▶ **Bereitgestellte Daten**:
↓

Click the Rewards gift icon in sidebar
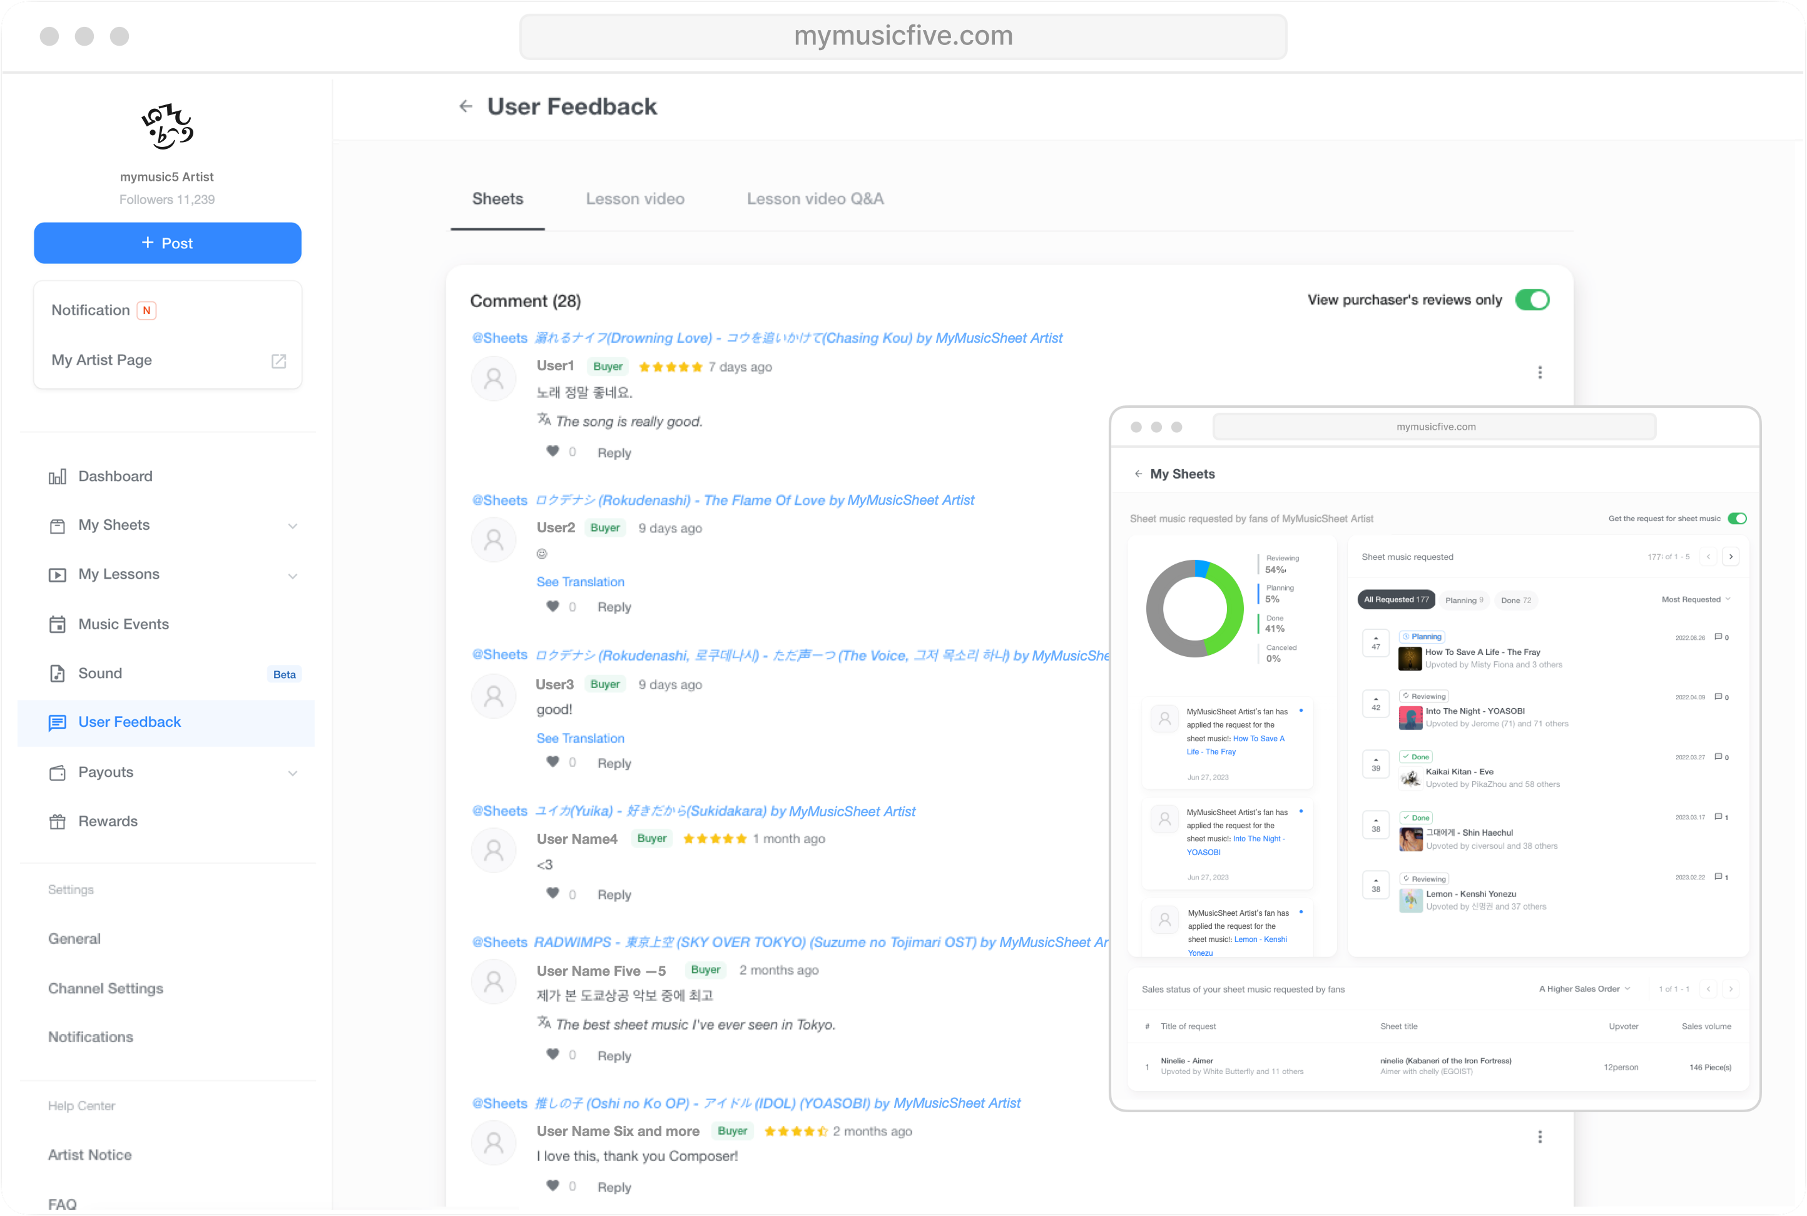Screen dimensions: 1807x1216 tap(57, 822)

↑
↓

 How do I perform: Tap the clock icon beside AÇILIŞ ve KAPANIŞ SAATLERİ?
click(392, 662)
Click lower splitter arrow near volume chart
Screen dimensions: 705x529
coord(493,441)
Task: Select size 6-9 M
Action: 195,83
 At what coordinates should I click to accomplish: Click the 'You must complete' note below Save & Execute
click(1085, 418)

↑

▶ **Aufgabe**: Entnehmen Sie den Daten die Zeilen von der Zeile mit „How do I perform: Tap“ bis einschließlich der Zeile mit „click(1085, 418)“ und geben Sie sie unverändert wieder.

▶ **Korrekte Lösung**:
 How do I perform: Tap the clock icon beside AÇILIŞ ve KAPANIŞ SAATLERİ?
click(392, 662)
Click lower splitter arrow near volume chart
Screen dimensions: 705x529
coord(493,441)
Task: Select size 6-9 M
Action: 195,83
 At what coordinates should I click to accomplish: Click the 'You must complete' note below Save & Execute
click(1085, 418)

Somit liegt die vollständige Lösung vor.